- [EXTRACTED TEXT]:
Answers and insights

The Financial Advisor's Guide to Being Normal

June 27, 2017

Financial advisor
Most financial advisors have a hard time being normal - at least in their marketing messaging.

Here are a few examples from real financial advisor websites:

"We offer a range of comprehensive planning services paired with a conservative investment philosophy personalized to both the near- and long-term future you envision."

"We help you get organized, develop sound financial strategies aligned with your personal values and goals, and then show you how to implement these strategies in a cost-effective manner."

"We make specific investment recommendations based on your individual needs, circumstances and goals, not based upon the commissions that a particular financial product might pay."

Um. Okay...but people don't normally speak this way.

It's important to point out here that these lines were pulled from About or Services pages - often the very first paragraph. So this is the introductory stuff. This is hello! A potential client still has yet to hear about the firm's history, expertise, financial strategy, investment options, asset classes, risk profiles, and all the accompanying disclosures. It's only going to get (a lot) more complicated from here!

So why do so many financial firms overcomplicate their message?

There's really just one reason: They think it makes them sound more professional.

In fact, it's likely less about trying to attain some high-brow feel, and more about trying very hard to avoid casual language. They feel that clients won't take them seriously unless they use copious amounts of 'serious' language.

That's completely understandable. And it's also not unique to financial services. Many professional services industries are plagued with this disease. For example in our industry, web design, the rampant problem is overuse of technical web jargon or 'geek speak'. We all know how frustrating and confusing it can be to have someone bury you in tech language, especially right out of the gate. Makes you feel pretty inept - lost before you even begin.

That's exactly how a potential financial services client feels when a website greets them with language like "comprehensive investment management strategies".

The result: many people simply avoid financial advisors/planners altogether, citing a lack of understanding and general mistrust. They simply don't like what they're hearing. And many more find it nearly impossible to choose between advisors because the messaging is so - for lack of a better word - normalized. Advisors are all saying the same things, and talking 'way up here'.

But wait, we use this language and our firm is doing just fine

No one says you can't make all kinds of mistakes in business and still be successful. In fact, a lot of what being successful is about - in life and in business - is learning from and eliminating mistakes.

A financial firm can absolutely be successful and still use this kind of language. However, it's simply not an effective way to communicate with clients or market a business. It's an area where most firms need improvement. It's also easy to fix, and can translate into real, immediate gains in the form of more leads and revenue.

- [ENTRIES PROVIDED]:

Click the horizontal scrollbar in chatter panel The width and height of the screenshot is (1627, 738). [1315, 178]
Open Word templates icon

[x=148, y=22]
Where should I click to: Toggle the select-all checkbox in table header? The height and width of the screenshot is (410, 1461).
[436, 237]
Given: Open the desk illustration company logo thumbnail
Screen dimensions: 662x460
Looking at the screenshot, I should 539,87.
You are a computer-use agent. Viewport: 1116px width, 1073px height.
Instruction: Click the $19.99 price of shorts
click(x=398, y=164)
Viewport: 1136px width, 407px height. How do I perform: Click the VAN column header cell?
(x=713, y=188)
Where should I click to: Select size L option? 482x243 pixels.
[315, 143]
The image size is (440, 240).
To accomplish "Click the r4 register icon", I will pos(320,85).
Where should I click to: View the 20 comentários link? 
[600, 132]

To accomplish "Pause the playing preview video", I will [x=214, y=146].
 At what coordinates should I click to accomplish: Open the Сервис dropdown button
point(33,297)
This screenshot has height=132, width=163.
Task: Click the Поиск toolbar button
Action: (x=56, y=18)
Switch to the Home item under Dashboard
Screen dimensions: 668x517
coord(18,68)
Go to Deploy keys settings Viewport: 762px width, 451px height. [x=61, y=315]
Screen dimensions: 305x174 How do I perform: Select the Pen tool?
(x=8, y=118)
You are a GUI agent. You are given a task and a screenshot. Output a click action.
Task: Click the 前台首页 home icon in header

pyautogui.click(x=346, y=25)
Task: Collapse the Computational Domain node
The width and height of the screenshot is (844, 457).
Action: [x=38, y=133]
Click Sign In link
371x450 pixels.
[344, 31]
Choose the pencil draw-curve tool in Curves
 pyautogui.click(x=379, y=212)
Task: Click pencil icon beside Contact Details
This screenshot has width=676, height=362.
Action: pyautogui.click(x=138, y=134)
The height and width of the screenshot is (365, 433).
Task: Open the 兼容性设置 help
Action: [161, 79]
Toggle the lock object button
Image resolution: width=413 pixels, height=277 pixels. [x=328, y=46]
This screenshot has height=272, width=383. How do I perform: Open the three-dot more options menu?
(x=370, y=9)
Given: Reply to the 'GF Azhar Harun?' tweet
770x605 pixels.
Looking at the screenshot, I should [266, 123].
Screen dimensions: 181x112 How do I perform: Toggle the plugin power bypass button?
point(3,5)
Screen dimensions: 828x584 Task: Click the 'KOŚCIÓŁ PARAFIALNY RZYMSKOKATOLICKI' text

- [WHAT THIS TASK INVOLVES]: Please copy the passage of the financial advisor article word for word, starting with "But wait, we" and going on through "and eliminating mistakes.".

- [TASK SOLUTION]:
But wait, we use this language and our firm is doing just fine

No one says you can't make all kinds of mistakes in business and still be successful. In fact, a lot of what being successful is about - in life and in business - is learning from and eliminating mistakes.